A couple of weeks ago, Paul Krugman wrote a mini take-down of Post Keynesian economics. The tone was acerbic. Krugman was reacting to an excellent Lars Syll piece which claimed that Krugman was not a true Keynesian because his use of the Hicksian IS-LM model implies that the future is certain, while Keynes argued the opposite.
Krugman’s response was troubling. He said that if he were to accept the idea of uncertainty, the notion that the future is inherently unknowable and unmodellable, then suddenly the dreaded confidence fairy of the austerian right becomes a possibility. In other words, if the future is murky, than demand-boosting austerity is within the bounds of theory. By sticking to the IS-LM model, instead, he can prove that fiscal stimulus always boosts demand.
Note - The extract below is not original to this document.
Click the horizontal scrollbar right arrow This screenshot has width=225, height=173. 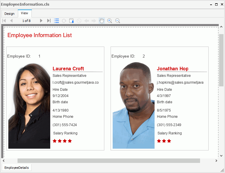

The logic is somewhat surreal here. Krugman seems to be saying that it doesn’t really matter whether the IS-LM is an accurate representation of reality so long as it shows that fiscal stimulus reliably boosts demand during a liquidity trap. To put it another way, he is reverse engineering from his preferred policy option – fiscal stimulus – to create an economic model that suits his needs. As much as I personally agree with that policy option, this ends-justify-the-means strategy should give us all pause. If anything, it undermines the credibility of a left-wing champion at a time when fiscal stimulus is badly needed to reduce inequality and repair America’s crumbling infrastructure.